What Is The Deal With Diana On ‘Mad Men’? Is She Even Real?

There was a lot going on in last night’s Mad Men episode, “New Business,” but so much of what pertained to Don Draper felt off, especially his relationship with Diana. Elizabeth Reaser is quietly fantastic, but she felt less like a character, and more like a device to enable Matthew Weiner to emphasize Don’s status. The sixth season and the first few episodes of the seventh may have seen Don bottom-out professionally — he was suspended from his job and had to work his way back up to creative director and multi-millionaire — but now he’s bottomed-out emotionally.

“The best things in life are free,” Bert Cooper sang in the midseason finale, and it’s not the material possessions that Don lacks. It’s all of those “free” things. It’s love. It’s companionship. It’s family. His first ex-wife, Betty, has found a good place in her life. She’s content; she’s going back to school to be a psychologist. Her marriage is happy. She and Henry seem to have another one of those lives not lived. Don could’ve gone to Los Angeles with Rachel Menken. Or he could’ve stayed with Betty, and he could’ve spent every night making chocolate milkshakes for his sons. Or he could’ve stuck it out with Megan instead of “ruining her life” (how Don ruined her life is up for debate. Wasn’t she a secretary when Don met her? And now she’s a millionaire. That hardly seems like ruination). We also caught another glimpse of Sylvia Rosen (Linda Cardellini), and Don surely must have asked what kind of life would he have had with her.

Then there’s Diana. In a lot of ways, she seems like another mirror of Don Draper. Seeing her work as a waitress recalls Don’s past, and we think: She’s the kind of woman Dick Whitman might have ended up with. Like Dick, she escaped her broken past, too. Like Don, she’s divorced. Like Don lost his brother so tragically, Diana lost a daughter. She’s like a composite of all of Don’s past loves. In a way, Diana is like a “pain in an old wound” for Don.

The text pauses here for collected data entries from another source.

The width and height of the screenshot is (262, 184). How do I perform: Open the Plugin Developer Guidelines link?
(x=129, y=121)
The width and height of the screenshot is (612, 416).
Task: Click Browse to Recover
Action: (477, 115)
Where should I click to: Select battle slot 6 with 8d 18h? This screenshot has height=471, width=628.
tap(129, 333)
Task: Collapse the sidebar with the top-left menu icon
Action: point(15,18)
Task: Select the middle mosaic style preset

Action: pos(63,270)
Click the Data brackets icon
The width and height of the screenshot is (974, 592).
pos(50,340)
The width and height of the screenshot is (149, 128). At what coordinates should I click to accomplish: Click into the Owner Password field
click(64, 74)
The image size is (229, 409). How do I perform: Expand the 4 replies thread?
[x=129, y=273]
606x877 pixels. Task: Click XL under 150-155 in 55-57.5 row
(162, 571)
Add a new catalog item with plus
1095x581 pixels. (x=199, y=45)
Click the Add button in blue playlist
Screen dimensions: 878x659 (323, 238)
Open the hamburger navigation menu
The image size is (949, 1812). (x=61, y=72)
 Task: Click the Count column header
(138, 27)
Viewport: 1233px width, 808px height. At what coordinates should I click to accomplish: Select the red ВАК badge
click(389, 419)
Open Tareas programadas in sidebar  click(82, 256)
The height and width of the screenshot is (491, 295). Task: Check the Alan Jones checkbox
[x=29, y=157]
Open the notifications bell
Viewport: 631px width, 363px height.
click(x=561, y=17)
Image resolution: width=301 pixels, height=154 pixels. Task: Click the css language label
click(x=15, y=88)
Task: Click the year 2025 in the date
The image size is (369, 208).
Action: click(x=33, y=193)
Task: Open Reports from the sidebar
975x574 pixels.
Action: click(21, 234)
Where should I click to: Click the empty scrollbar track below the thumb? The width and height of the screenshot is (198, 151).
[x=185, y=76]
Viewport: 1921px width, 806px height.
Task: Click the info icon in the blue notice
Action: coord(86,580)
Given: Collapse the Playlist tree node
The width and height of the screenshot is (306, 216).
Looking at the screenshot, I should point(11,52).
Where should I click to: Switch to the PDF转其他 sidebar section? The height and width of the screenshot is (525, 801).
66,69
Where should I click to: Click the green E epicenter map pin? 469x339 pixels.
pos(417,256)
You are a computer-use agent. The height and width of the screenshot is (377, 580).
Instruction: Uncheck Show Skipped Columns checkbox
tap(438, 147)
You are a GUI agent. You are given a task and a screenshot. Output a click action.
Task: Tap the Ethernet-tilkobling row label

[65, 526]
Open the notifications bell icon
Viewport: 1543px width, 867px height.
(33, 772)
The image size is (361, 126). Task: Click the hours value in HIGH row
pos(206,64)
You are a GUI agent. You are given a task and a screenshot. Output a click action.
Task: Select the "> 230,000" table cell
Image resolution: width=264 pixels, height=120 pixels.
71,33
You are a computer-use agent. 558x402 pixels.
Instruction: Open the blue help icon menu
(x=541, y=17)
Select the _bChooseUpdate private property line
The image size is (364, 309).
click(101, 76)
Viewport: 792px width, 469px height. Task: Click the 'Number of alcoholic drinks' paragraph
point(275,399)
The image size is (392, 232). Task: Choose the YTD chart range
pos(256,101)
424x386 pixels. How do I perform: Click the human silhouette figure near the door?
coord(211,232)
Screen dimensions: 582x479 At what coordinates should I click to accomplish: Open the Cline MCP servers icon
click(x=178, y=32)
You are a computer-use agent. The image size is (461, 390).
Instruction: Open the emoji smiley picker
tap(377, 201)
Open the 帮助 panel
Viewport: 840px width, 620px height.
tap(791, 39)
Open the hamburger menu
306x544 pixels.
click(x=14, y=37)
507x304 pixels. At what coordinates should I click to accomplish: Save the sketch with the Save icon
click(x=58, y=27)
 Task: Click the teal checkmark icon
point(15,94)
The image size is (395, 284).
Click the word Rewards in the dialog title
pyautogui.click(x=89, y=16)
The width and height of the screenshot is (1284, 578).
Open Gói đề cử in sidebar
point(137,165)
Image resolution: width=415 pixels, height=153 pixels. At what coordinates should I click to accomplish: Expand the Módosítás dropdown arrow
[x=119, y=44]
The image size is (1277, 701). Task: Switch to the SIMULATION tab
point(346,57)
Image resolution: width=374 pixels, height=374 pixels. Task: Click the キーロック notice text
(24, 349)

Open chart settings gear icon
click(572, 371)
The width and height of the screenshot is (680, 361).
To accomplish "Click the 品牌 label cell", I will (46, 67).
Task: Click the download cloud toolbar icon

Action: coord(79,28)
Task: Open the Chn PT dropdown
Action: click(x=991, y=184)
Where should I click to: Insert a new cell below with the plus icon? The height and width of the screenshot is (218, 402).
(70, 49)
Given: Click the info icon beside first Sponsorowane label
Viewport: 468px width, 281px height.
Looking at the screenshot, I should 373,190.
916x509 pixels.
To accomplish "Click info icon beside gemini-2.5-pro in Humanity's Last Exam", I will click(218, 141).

But like Sylvia, she ditches him. The guilt of feeling something for him is too much for her to bear in light of one dead daughter, and abandoned daughter.

Out $1 million. Out Megan. Out Diana. Out Betty and a normal suburban life with his children. And out all of his furniture, Don hits an emotional rock bottom. He has all the money and professional success he could ever want, and yet, he has nothing.

The good news for fans of Don Draper, however, is that he can’t go any lower. The final five episodes presumably will see Don climbing back up, and hopefully by the end of the series, his personal life matches his professional one.

But look: I know this is way out in left field, like some crazy Shyamalan twist, but there was some weird things going on in this episode, so as the resident crackpot theorists, I have to ask:

Is Diana even real?

Before you roll your eyes, consider a few things:

1. Don frequently has visions, and they’re not just of people after they have died (see Rachel Menken, Anna Draper, Bert Cooper, his brother). Recall that, during a fever dream, he once MURDERED A WOMAN. Don has a very healthy fantasy life.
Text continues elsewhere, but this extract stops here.